Friday, June 08, 2012

EDITORIAL >> No more A students

Remember report card day?

If the grades were good, it was a dash home to collect the rewards for that A, that B and in some cases even a C got a pat on the back. But if the grades were bad, the question became how to hide the report card and not talk about it in hopes parents wouldn’t remember — at least until a best friend came to the house and bragged about his grades in front of your parents.

Oh, yes the good old days.

Yes, the good old days because in the near future those A’s, B’s, C’s, D’s and F’s might no longer be on report cards.

The Pulaski County Special School District wants to do away with traditional letter grades on report cards, and North Little Rock officials brought up the idea at a recent staff development meeting.

For years, anxiety and ambition have hung on the letters, but educators now say that system is imprecise and does little to reflect a student’s progress, especially in the early years of schooling.

PCSSD officials say the letter grade doesn’t really tell the parent anything and in some area high schools leads to grade inflation rates triple or quadruple acceptable levels.

“This will be a huge change of culture. Letter grades have predominated for a long time, but they’ve rarely been well-defined. It’s time for this new approach,” explained PCSSD’s Dr. Linda Remele, deputy superintendent for learning services.

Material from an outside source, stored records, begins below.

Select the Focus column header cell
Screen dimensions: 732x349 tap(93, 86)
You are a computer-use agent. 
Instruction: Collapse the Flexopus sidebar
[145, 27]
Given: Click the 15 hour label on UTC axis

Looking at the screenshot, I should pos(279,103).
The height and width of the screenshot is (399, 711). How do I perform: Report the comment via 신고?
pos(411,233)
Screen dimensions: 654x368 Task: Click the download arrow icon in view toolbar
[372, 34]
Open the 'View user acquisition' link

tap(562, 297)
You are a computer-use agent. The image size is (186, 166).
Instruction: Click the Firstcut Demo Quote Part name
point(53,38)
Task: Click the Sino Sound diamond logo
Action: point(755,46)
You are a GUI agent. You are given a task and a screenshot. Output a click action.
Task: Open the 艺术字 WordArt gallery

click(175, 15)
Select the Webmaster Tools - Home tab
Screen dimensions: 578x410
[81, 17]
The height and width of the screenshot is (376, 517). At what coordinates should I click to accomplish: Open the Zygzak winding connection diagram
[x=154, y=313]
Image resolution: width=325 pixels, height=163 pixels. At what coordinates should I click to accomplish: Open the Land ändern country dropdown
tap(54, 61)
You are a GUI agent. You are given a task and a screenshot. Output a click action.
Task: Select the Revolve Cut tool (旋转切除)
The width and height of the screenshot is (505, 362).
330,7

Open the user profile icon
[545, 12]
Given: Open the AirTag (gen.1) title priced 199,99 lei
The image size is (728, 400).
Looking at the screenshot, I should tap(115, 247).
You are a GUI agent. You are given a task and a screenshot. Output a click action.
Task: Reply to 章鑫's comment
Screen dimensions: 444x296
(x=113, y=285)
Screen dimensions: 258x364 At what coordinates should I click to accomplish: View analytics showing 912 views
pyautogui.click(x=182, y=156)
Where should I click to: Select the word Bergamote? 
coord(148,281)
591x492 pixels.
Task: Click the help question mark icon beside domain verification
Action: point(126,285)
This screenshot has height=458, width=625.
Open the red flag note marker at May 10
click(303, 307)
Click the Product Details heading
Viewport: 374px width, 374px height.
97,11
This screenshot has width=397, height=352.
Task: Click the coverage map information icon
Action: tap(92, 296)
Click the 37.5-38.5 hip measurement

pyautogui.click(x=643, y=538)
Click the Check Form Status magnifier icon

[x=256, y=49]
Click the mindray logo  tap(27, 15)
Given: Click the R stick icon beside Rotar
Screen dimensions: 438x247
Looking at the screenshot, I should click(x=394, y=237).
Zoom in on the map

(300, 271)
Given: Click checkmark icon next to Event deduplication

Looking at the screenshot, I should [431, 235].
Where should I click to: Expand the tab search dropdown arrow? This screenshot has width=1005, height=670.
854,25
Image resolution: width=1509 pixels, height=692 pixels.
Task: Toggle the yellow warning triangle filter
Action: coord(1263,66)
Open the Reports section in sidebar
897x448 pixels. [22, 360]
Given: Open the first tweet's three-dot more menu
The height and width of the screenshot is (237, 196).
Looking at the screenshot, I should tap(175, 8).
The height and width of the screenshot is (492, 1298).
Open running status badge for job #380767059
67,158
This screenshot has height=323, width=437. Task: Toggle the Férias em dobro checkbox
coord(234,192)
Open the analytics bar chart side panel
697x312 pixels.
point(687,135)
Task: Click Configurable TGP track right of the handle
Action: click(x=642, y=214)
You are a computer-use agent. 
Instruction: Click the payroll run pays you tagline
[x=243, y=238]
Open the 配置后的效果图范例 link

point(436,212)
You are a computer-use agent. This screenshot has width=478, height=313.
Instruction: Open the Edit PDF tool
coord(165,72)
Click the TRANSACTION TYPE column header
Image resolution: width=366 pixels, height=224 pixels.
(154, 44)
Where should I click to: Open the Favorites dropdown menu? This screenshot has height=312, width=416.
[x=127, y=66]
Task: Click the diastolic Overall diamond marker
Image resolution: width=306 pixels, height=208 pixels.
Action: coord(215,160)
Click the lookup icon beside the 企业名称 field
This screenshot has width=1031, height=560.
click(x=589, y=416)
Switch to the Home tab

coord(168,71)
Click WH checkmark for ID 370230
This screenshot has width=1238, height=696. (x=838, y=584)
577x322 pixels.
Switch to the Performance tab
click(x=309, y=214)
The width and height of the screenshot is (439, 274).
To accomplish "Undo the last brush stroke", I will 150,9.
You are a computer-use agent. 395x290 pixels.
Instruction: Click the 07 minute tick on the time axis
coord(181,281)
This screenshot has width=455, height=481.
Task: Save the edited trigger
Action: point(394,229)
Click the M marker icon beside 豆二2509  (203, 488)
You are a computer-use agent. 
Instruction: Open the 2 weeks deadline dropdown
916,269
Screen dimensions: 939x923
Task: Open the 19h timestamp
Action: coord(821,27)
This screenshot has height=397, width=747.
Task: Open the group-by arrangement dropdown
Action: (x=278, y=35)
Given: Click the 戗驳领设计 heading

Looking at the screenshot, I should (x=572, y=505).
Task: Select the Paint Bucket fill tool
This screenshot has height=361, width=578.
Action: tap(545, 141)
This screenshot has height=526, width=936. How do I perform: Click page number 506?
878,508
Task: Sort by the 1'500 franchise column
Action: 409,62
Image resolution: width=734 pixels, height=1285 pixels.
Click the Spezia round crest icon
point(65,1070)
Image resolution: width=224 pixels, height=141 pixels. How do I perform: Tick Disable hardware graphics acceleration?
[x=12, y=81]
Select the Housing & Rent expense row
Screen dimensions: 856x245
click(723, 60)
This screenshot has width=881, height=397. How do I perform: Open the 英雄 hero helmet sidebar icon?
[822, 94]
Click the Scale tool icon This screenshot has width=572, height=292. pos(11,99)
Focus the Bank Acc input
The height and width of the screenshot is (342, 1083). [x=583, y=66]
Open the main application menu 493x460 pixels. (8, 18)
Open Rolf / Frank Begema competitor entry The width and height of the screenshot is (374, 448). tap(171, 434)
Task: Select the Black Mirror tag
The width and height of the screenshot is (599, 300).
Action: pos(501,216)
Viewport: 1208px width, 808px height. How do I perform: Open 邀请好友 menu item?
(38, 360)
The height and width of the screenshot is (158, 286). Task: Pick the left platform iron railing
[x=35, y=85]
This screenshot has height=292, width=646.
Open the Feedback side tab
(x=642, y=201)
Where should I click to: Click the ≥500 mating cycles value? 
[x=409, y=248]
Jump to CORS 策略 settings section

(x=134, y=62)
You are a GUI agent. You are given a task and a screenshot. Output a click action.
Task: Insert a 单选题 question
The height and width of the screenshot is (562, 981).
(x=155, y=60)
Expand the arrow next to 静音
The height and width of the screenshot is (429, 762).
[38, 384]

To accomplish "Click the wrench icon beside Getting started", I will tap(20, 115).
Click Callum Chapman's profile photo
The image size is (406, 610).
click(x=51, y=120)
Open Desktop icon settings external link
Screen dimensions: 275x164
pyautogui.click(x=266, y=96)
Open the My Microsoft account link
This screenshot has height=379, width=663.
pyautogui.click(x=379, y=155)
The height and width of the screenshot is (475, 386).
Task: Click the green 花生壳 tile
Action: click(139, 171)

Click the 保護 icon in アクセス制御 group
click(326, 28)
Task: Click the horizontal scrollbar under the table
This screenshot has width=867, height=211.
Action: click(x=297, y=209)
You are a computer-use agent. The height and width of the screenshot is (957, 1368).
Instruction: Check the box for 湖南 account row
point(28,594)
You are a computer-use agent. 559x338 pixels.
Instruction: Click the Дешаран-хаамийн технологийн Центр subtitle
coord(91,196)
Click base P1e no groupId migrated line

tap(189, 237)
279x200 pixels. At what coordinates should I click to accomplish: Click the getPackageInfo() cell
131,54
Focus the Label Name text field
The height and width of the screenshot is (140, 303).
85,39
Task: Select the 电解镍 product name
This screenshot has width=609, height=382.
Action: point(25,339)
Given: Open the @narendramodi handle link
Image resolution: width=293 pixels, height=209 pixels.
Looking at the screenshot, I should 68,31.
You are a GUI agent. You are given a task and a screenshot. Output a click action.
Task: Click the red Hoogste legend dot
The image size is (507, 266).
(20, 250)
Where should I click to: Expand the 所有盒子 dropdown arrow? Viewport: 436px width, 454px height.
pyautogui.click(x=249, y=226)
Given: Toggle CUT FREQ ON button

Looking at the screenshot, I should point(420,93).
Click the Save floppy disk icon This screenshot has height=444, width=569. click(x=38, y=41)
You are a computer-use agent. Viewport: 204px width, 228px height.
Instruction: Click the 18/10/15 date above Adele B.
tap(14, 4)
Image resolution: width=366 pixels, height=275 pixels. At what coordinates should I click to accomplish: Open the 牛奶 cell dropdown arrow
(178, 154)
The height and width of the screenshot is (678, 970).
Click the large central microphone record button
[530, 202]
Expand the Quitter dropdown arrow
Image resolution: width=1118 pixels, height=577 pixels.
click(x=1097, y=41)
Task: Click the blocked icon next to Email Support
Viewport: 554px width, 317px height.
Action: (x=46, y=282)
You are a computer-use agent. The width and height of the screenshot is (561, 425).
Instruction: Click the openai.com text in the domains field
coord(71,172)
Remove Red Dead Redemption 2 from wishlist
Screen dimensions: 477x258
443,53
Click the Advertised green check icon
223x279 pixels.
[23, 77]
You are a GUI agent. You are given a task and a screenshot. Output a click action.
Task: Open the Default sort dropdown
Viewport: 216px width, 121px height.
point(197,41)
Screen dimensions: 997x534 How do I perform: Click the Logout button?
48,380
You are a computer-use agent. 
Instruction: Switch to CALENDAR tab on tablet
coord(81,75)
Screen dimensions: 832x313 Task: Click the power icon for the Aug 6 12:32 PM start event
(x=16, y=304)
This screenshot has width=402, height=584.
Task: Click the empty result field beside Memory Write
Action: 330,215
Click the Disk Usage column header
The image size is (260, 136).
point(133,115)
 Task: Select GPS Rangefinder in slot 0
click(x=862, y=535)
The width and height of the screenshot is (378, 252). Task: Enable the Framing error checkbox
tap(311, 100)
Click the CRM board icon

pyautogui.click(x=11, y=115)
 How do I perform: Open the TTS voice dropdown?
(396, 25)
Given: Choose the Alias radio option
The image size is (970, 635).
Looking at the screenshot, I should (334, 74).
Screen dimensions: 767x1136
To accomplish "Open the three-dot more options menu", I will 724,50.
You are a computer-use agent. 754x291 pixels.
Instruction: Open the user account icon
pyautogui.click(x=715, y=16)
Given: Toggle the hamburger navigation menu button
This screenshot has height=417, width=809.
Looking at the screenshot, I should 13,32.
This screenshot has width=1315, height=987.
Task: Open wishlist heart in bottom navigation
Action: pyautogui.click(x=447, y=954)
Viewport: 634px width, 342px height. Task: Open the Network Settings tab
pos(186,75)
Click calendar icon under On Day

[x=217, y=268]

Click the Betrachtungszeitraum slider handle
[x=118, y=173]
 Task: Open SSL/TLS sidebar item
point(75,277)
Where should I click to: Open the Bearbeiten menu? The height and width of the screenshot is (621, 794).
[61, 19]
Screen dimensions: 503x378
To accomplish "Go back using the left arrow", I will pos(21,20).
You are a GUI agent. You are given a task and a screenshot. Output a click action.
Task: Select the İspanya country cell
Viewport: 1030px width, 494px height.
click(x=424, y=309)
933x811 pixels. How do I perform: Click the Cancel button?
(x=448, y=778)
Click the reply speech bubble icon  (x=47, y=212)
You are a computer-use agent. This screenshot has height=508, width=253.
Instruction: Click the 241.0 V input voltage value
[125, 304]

Educators say the shift toward the new report card is substantive. But it also sends a message to parents that in key developmental years, a report card should mark more than the threshold between success and failure in basic subject areas. They say it should also highlight the wide range of skills a student — whether identified as remedial or gifted — will need to succeed beyond elementary school.

The latest proposal marks a significant departure from traditional report cards, which often measure a student’s achievement relative to the rest of the class and do little to break down strengths and weaknesses within a given subject area.

Plans in PCSSD call for the single-sheet report card to go to a multi-page report, breaking core subjects like reading, language, writing and math into a dozen or more skill sets or objectives and giving students a numerical score for each of those objectives.

A four would mean the student is above grade level, a three means the child is on grade level and a two is politely referred to as “approaching grade level.” A one bluntly means the student just isn’t getting it yet.

By breaking the core subjects down a parent can really see where a student is doing well and where help is needed.

Students may get a four in fluency, but a two in comprehension, meaning they can pronounce words like those little kids on the phonics commercials, but don’t understand much of what they’re pronouncing. That’s more pertinent than that A if a lot of grades were taken in oral reading or a C if the grades were based on responding to the reading.

The new approach is an attempt to incorporate instructional standards crafted in recent years by local and state agencies into the grading process, focusing on a student’s development in dozens of detailed skill areas.

“The approach doesn’t make the student smarter, but it makes the teacher better,” said Sam Meisels, who is one of the pioneers of the narrative report card which is being modeled throughout the country. “A letter grade is a short-lived triumph. It doesn’t tell us what we need to know about a student’s progress.”

The idea of dropping letter grades is not new and numerous school districts across the country are experimenting with the idea. Some are going with no grades or competitive details at all to make sure children are not put down or put on a pedestal.

Most of these experiments have failed as both children and parents need some information—the more the better—and no matter the format, some students and parents will get competitive about it. That’s human nature.

The problem will not be convincing the kids that this is the way to go, but the parents who had to face the music with their parents on report card day. Plus parents will have to go from bumper stickers saying they have an A student to a complete vehicle wrap around citing all the areas the child does well in.